▶ **Dataset**:
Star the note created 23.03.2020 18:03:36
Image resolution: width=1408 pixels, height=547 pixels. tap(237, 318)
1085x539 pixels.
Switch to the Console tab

--

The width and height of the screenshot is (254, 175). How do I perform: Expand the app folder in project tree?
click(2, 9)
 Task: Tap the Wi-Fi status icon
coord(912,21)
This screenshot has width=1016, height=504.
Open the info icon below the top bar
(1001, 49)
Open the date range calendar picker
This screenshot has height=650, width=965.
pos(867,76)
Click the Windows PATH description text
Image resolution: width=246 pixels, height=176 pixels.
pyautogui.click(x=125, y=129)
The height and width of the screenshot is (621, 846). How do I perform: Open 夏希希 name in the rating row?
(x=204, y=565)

* * *

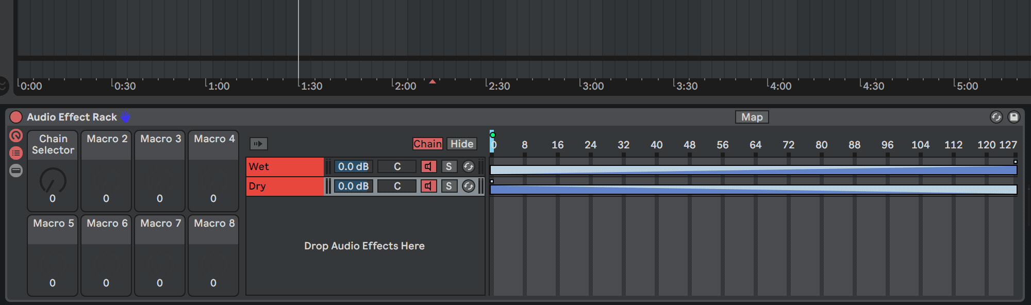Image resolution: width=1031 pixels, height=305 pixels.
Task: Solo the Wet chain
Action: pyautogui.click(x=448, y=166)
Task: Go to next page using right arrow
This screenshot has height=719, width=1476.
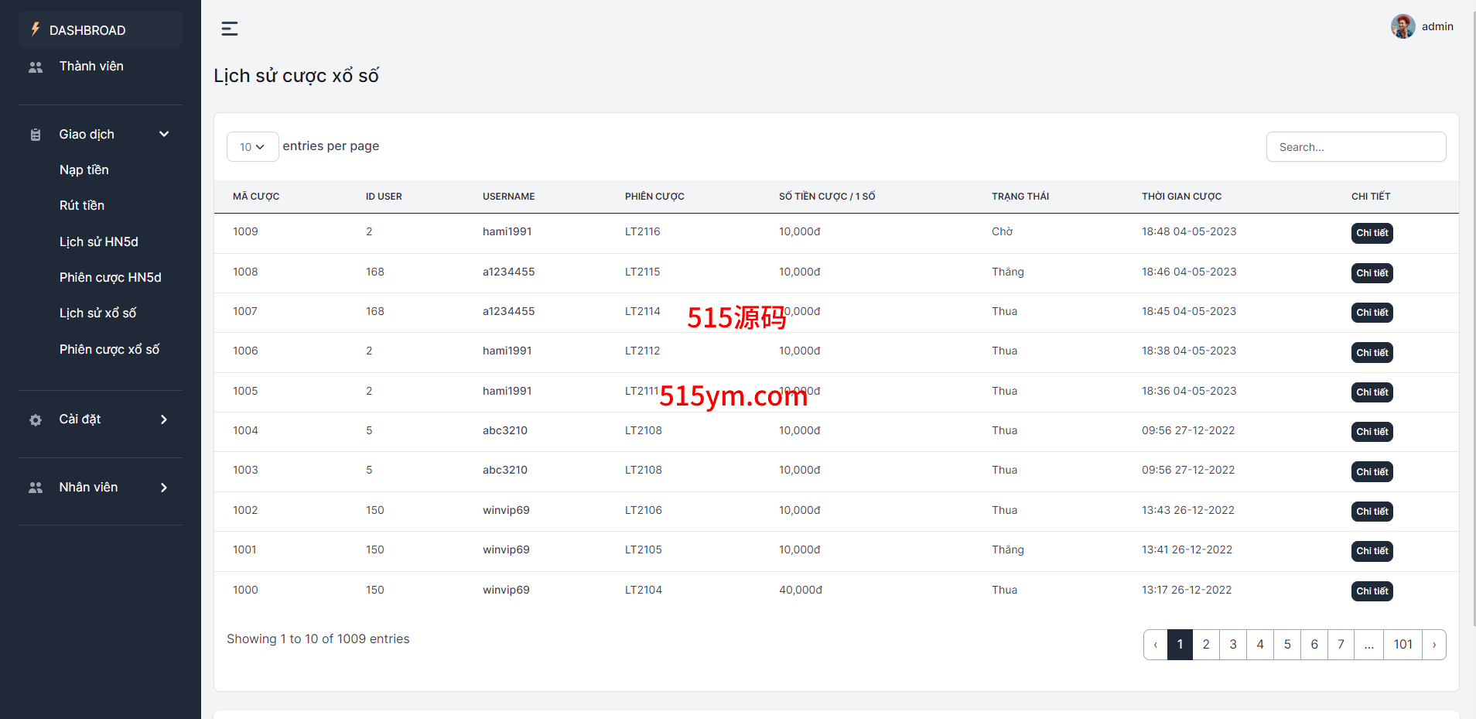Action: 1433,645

▶ **Activity**: Restate word for word only the lines above from the line containing "Star the note created 23.03.2020 18:03:36" to the line containing "Switch to the Console tab", both of them included.

▶ **Solution to this exercise**:
Star the note created 23.03.2020 18:03:36
Image resolution: width=1408 pixels, height=547 pixels. tap(237, 318)
1085x539 pixels.
Switch to the Console tab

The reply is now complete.